■ TEXT SHOWN ■
REPHRASED target question: Is there a 2, and 3 and a 7 hiding in the prime factorization of xy?
Given: 4 is a factor of positive integer x and 9 is a factor of positive integer y
If 4 is a factor of x, then x = 4k for some integer k
If 9 is a factor of y, then y = 9j for some integer j
So, xy = (4k)(9j) = (2)(2)(3)(3)jk (for some integer jk)
Notice that
xy already (before we even examine each statement) has a 2 and a 3 hiding in its prime factorization.
The ONLY missing piece is a 7.
So, IF we get some information that tells us that there's a 7 hiding in the prime factorization of xy, then we can be certain that xy is divisible by 42.
This means we can REPHRASE our target question even more....
RE-REPHRASED target question: Is there a 7 hiding in the prime factorization of xy?
Statement 1: 14 is a factor of x
Since 14 = (2)(7), we know that there's a 2 and a 7 hiding in the prime factorization of x.
This also means there's a 2 and a 7 hiding in the prime factorization of xy.

■ DATA EXTRACT ■
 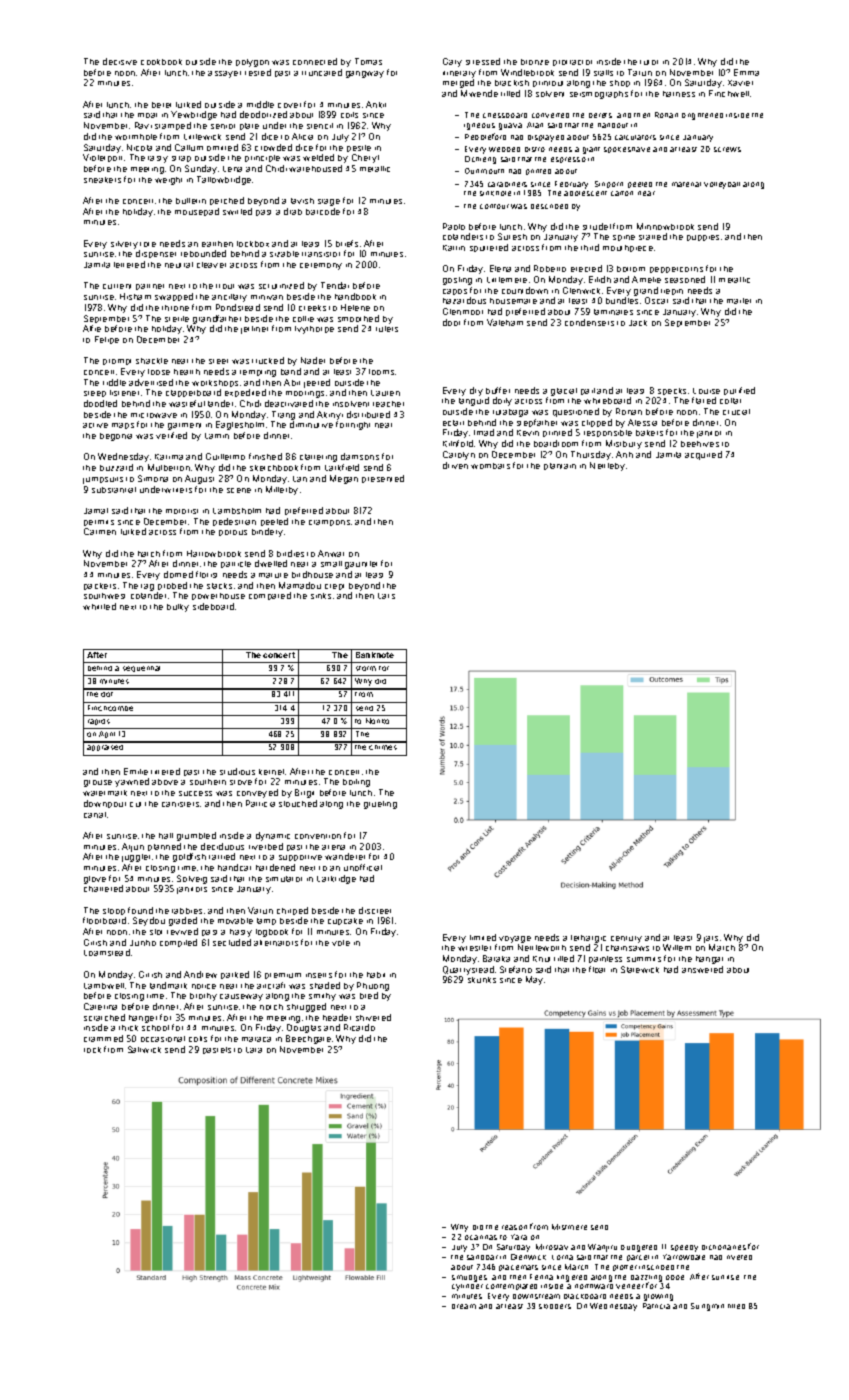 I want to click on sloop, so click(x=114, y=911).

■ REQUESTS ■
**a)** Translate this sentence from the divisibility explanation into Spanish: "Since 14 = (2)(7), we know that there's a 2 and a 7 hiding in the prime factorization of x."
**b)** In the divisibility explanation, find every number that is given with the words "is a factor of." For each one, say whether it is a factor of x or of y.
**c)** Pick up the divisibility explanation after its last sentence and carry it forward.
The data has no connection to the divisibility explanation above it.

■ ANSWERS PROVIDED ■
**a)** Como 14 = (2)(7), sabemos que hay un 2 y un 7 escondidos en la factorización prima de x.

**b)**
4 is a factor of x.
9 is a factor of y.
14 is a factor of x.

**c)**
More importantly,
there's a 7 hiding in the prime factorization of xy.
Since we can answer the
RE-REPHRASED target question with certainty, statement 1 is SUFFICIENT
Statement 2: 25 is a factor of y
Since 25 = (5)(5), we know that there are two 5's hiding in the prime factorization of y.
IMPORTANT: This does not mean there are no 7's hiding in the prime factorization of y.
We just can't be sure.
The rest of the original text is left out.